====== Selected excerpt ======

Premier Scott Moe, dignitaries, and officials with the post-secondary school put shovels in the ground at the site of the Saskatchewan Polytechnic’s Joseph A. Remai Saskatoon Campus.

“This is a phenomenal day,” Moe said.

The new campus will be located at Innovation Place on the University of Saskatchewan Campus. Officials say the goal is to centralize Sask. Polytechnic’s 11 existing buildings across the city, and to bring together businesses, students and other learning institutions to be a centre for applied learning and research.

“By having that proximity, it will help to create and spark that innovation amongst all of our organizations, and really help those students to realize what their dreams and their future is,” said Kari Harvey, Innovation Saskatchewan CEO.

“Almost certainty nowhere in North America will you have an entire polytechnic co-located with an entire university and a research park in the middle,” Sask. Polytechnic President Larry Rosia said.

Rosia said Sask. Polytechnic launched a $100 million capital campaign, and about $60 million has been secured so far.

The provincial government previously said it will contribute up $200 million for the project.

Moe said the campus will play a key role in the province’s future.

“When you look at a very hungry world and a world that is in need of energy, whatever that looks like in the future, and you look at what Saskatchewan can provide in the way of uranium, in the way of potash fertilizer … that all is going to come from the education that happens right here,” he said.

The Skilled Trades and Technology building will be the first part of the new campus to open. Site preparation will include removal or upgrading of underground infrastructure, tree relocation and grading.

Rosia said Sask. Polytechnic will start moving over programs once the first building is complete.

“We'll start bringing programs from the main campus over to here, some of the remote locations will move to the campus on Idylwyld, so there'll be a little bit of a domino effect until this campus is complete,” he said.

In a news release, the Government of Saskatchewan said design and pre-procurement work is still in progress. It said a major capital procurement is targeted for early 2025, with construction expected to begin in 2026.

======

**Your objective:** In the article on the Saskatoon campus groundbreaking, which building will be the first part of the new campus to open?

====== Source material ======

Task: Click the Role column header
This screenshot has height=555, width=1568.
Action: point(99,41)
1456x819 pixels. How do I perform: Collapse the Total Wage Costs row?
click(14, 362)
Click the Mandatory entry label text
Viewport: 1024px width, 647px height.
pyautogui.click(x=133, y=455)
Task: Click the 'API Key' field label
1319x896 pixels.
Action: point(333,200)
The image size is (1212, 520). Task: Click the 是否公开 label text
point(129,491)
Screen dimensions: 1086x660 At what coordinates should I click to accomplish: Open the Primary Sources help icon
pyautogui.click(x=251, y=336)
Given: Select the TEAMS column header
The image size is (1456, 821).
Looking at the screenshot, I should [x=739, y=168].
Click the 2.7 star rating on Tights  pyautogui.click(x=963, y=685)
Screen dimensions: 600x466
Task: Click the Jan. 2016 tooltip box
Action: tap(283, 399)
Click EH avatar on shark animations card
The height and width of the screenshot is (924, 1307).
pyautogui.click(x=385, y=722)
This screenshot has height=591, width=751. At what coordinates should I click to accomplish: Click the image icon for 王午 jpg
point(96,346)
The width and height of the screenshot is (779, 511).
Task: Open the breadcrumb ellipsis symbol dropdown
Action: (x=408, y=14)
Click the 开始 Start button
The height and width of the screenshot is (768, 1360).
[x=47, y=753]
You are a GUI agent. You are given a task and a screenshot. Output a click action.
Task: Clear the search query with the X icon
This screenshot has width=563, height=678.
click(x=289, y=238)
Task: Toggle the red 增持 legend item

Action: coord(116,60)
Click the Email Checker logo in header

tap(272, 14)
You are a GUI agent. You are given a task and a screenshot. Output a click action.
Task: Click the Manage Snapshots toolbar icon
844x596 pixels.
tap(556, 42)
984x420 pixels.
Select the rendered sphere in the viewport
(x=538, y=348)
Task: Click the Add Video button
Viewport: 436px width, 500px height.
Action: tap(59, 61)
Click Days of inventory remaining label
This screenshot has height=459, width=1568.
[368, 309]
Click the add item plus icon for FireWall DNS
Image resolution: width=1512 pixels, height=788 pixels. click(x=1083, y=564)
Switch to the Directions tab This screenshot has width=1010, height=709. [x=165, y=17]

======

**Response area:** The Skilled Trades and Technology building.